Dataset entries:
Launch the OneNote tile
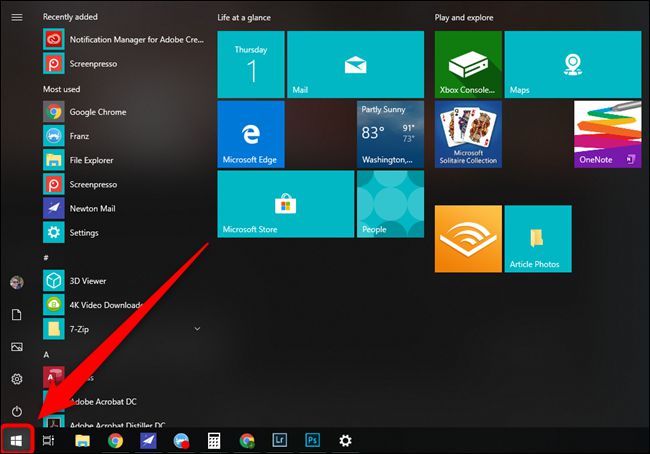The image size is (650, 454). [x=607, y=134]
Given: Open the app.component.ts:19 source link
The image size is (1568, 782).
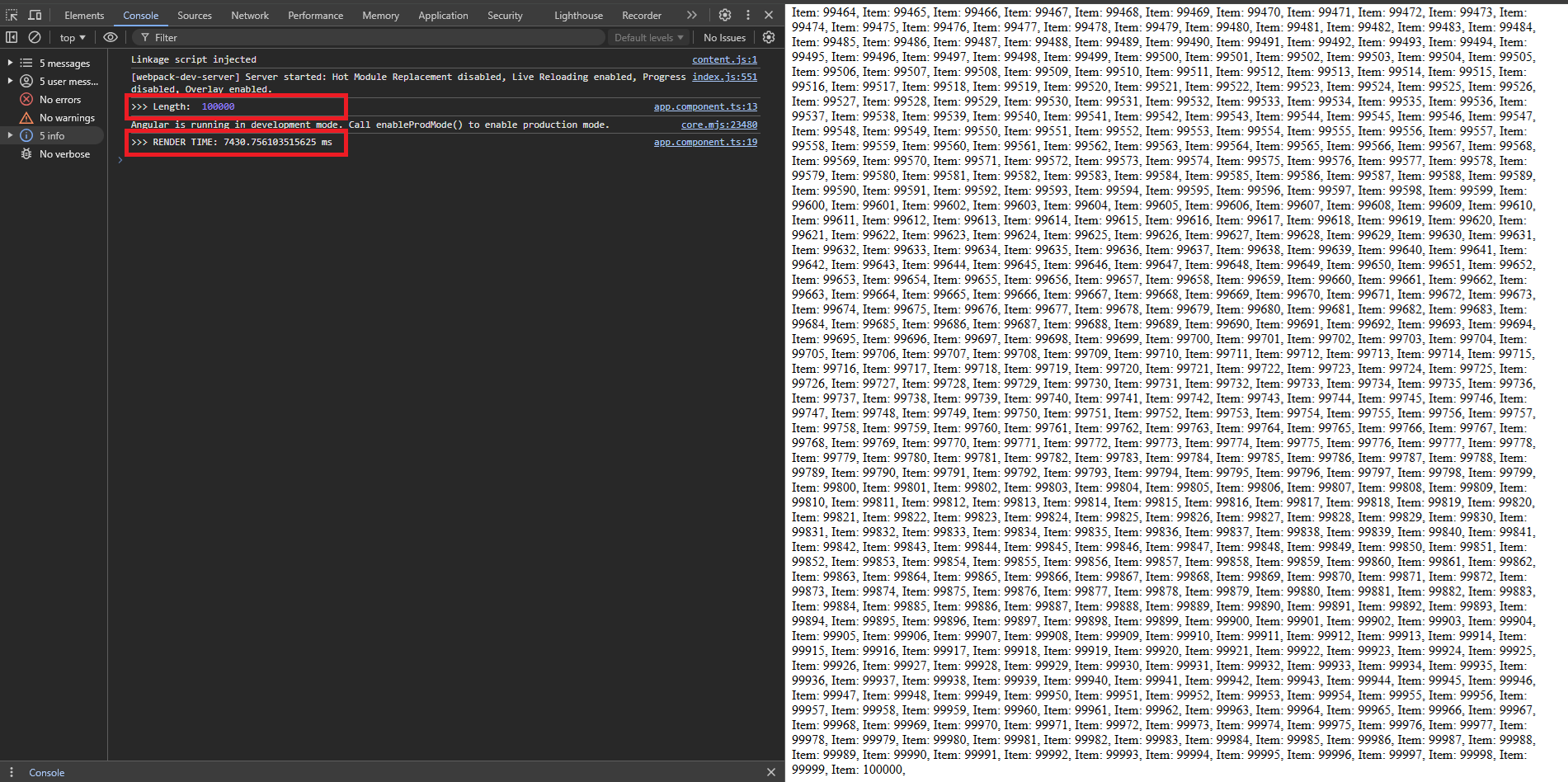Looking at the screenshot, I should tap(705, 142).
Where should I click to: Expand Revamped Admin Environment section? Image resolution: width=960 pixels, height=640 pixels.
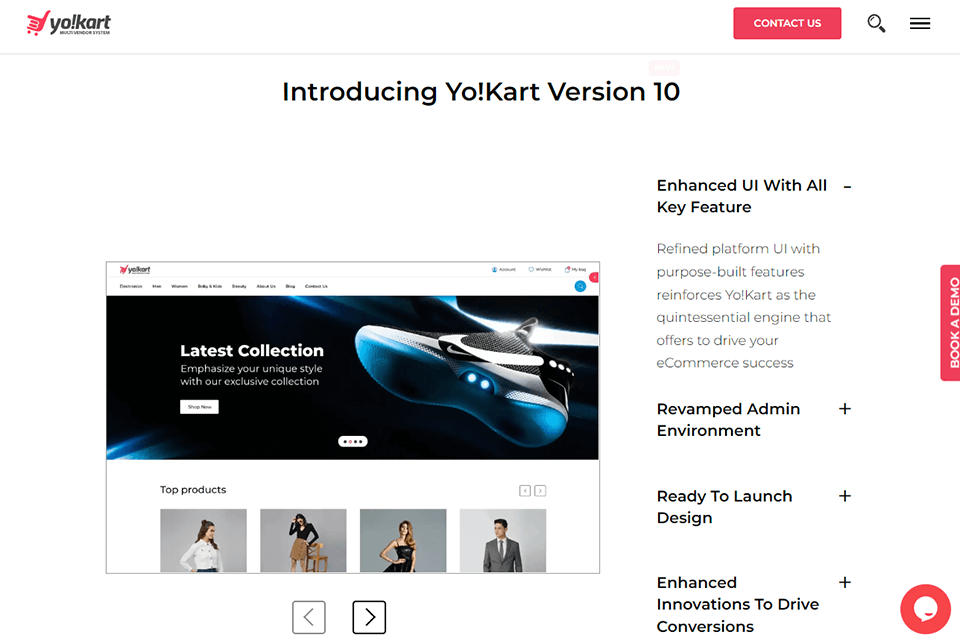845,408
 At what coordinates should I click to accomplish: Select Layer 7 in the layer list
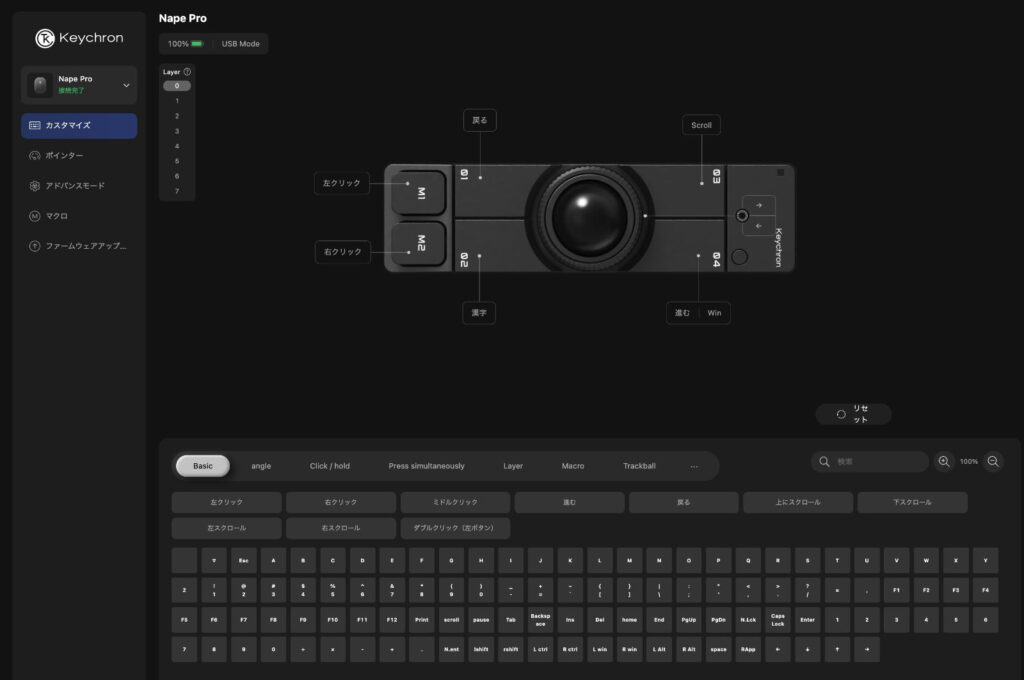(176, 191)
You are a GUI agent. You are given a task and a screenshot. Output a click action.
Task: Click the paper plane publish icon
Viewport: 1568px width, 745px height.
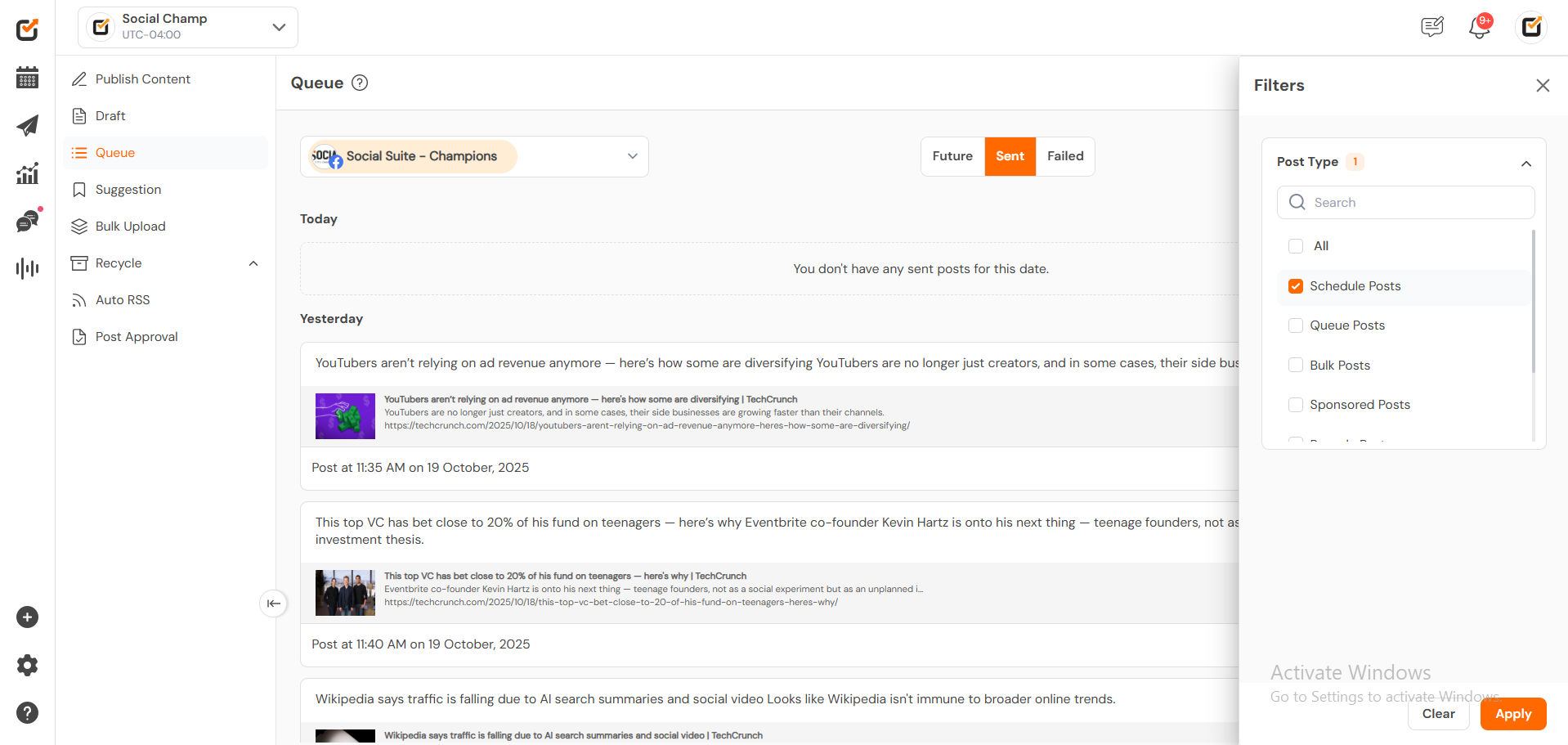click(27, 125)
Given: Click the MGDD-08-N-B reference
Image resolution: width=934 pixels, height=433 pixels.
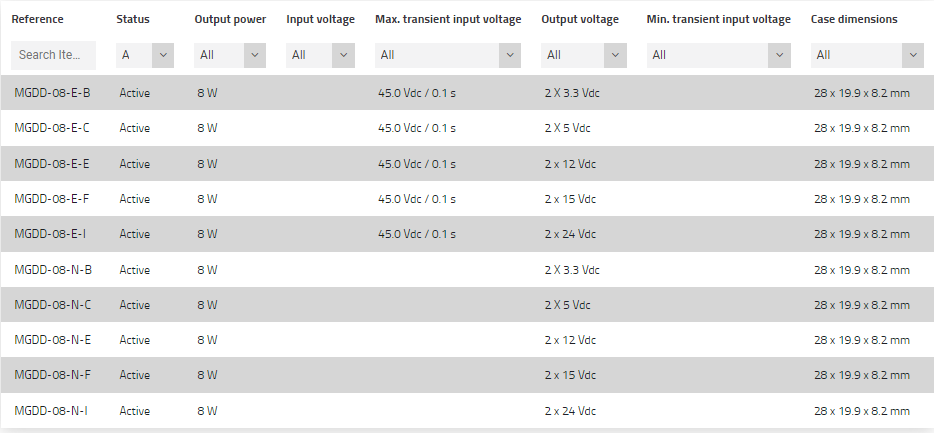Looking at the screenshot, I should click(x=54, y=270).
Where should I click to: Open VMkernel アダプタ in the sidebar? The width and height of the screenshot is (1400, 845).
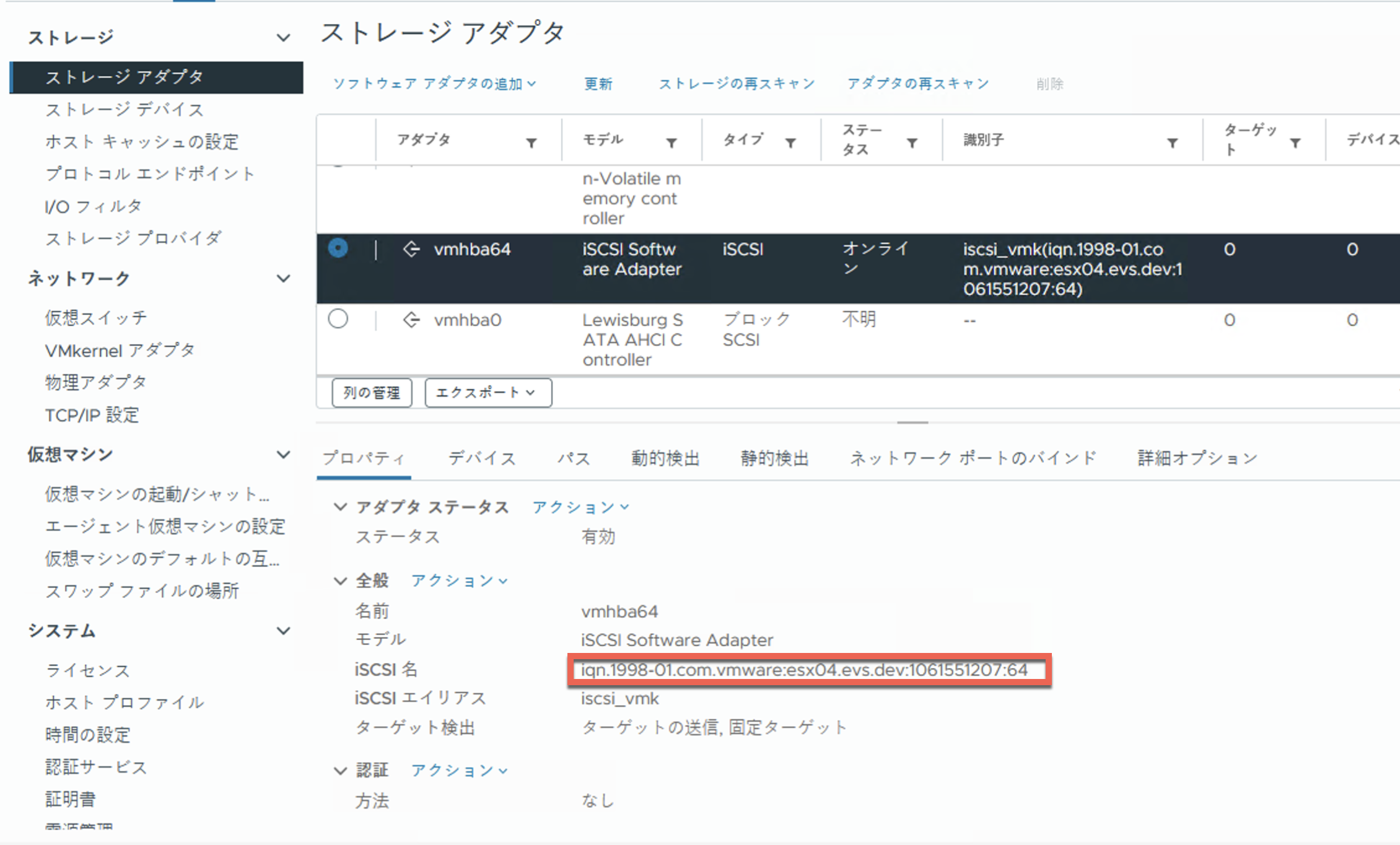coord(120,351)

Goal of the exercise: Copy out every item above word for word, leaving out the pictures.

The result:
Launch the OneNote tile
The image size is (650, 454). [x=607, y=134]
Given: Open the app.component.ts:19 source link
The image size is (1568, 782).
Looking at the screenshot, I should tap(705, 142).
Where should I click to: Expand Revamped Admin Environment section? Image resolution: width=960 pixels, height=640 pixels.
845,408
 At what coordinates should I click to accomplish: Select Layer 7 in the layer list
(176, 191)
You are a GUI agent. You are given a task and a screenshot. Output a click action.
Task: Click the paper plane publish icon
Viewport: 1568px width, 745px height.
click(27, 125)
Given: Click the MGDD-08-N-B reference
Image resolution: width=934 pixels, height=433 pixels.
Looking at the screenshot, I should click(x=54, y=270).
Where should I click to: Open VMkernel アダプタ in the sidebar? The width and height of the screenshot is (1400, 845).
coord(120,351)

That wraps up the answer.